Kelly Morehouse was born in Newfoundland and raised in both the USA and Canada. She studied art at NSCAD University and now works from her hobby farm in Nova Scotia where she lives with her husband and daughter. Her work, for which she has won several awards, has been added to a number of private collections. She is a member of the Portrait Society of Canada and the Hants County Arts Council. She enjoys a busy round of exhibitions, including three showings in the annual spring show of the East Hants Fine Arts Association, for which she has twice been awarded Best in Show. This is the largest juried show in Nova Scotia. Kelly’s work encompasses a wide variety of mediums, with people, animals, and the nature around her, being her favourite subject matters. She has recently been commissioned by Nova Fjords, to create works featuring the Fjord horse, one of which has appeared in the 2009 fall issue of the “Fjord Herald” magazine.

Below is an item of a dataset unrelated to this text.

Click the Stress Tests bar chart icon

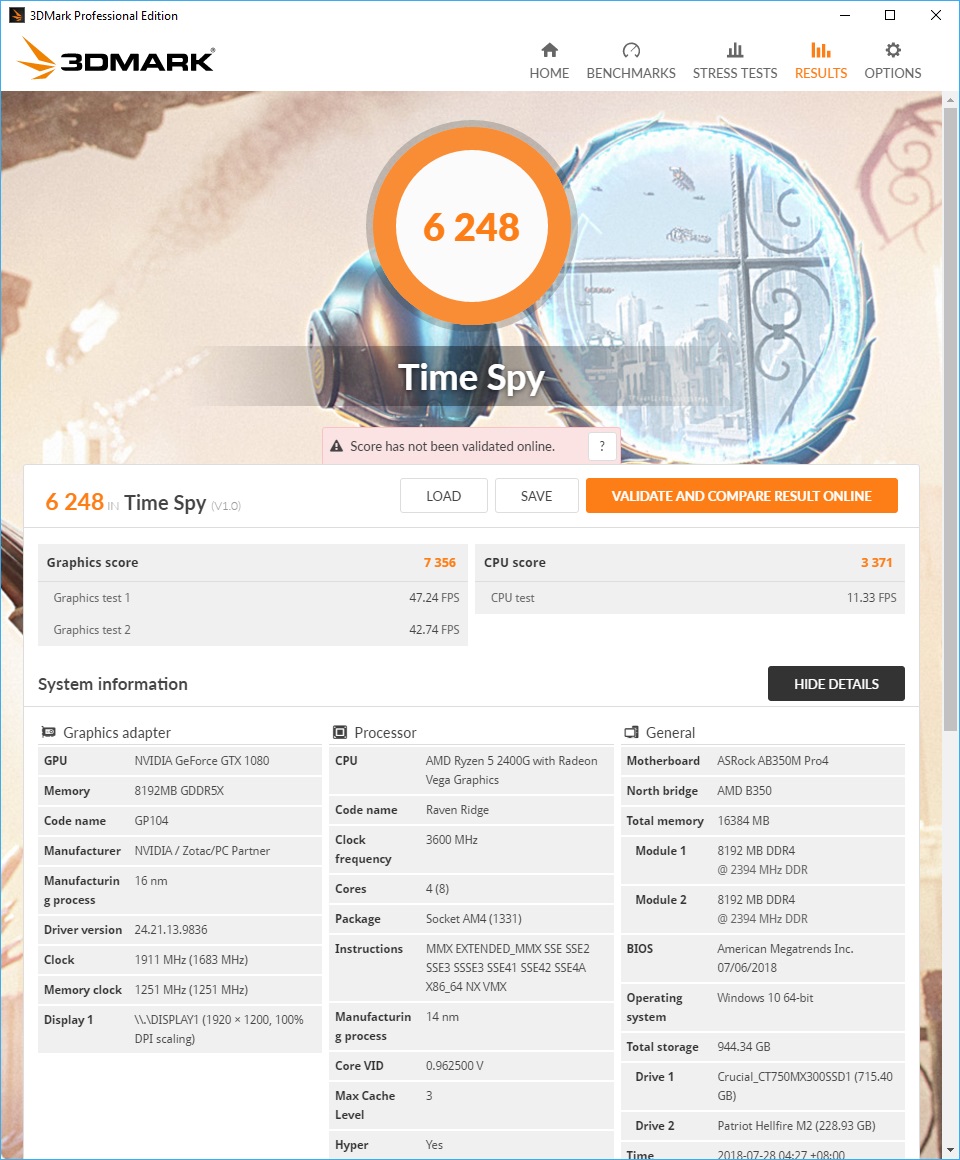pyautogui.click(x=734, y=50)
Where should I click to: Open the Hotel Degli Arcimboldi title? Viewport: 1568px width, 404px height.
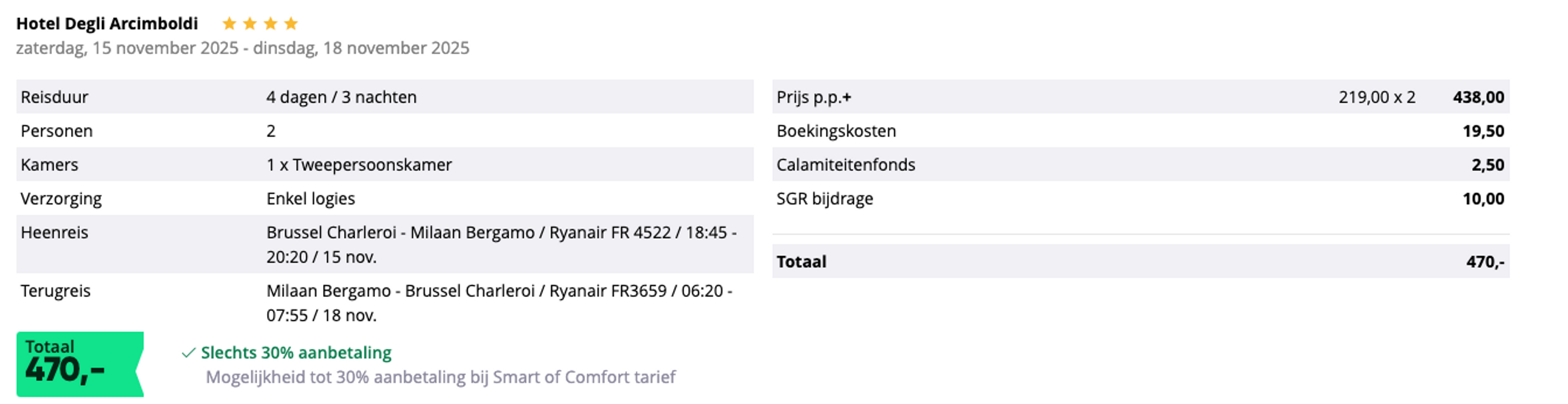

As a young person, Laurel Alanna McBrine discovered her ability to draw precise copies of masterpieces by famous artists of the past, such as da Vinci and Holbein.  She then went on to draw portraits of many individuals in her community of Vernon, British Columbia.  Later, she graduated from Sheridan College and has since studied on a regular basis with top portrait artists.  She has won a merit based scholarship to The Scottsdale Artist’s School and, more recently, was awarded a prestigious mentorship by The Portrait Society of America. Although her work is representational, aside from a perfect likeness, it is the emotional impact and abstract qualities that carry the most resonance.  She captures the unique essence of her subject, utilizing light, color and texture.  The artistic legacy of past masters such as Velasquez, Cecilia Beaux and John Singer Sargent inform her creative direction and she seeks to combine these historical influences with her personal poetic vision.  Her present work is a culmination of years of training and effort and represents art which speaks to the past, but is firmly grounded in our time.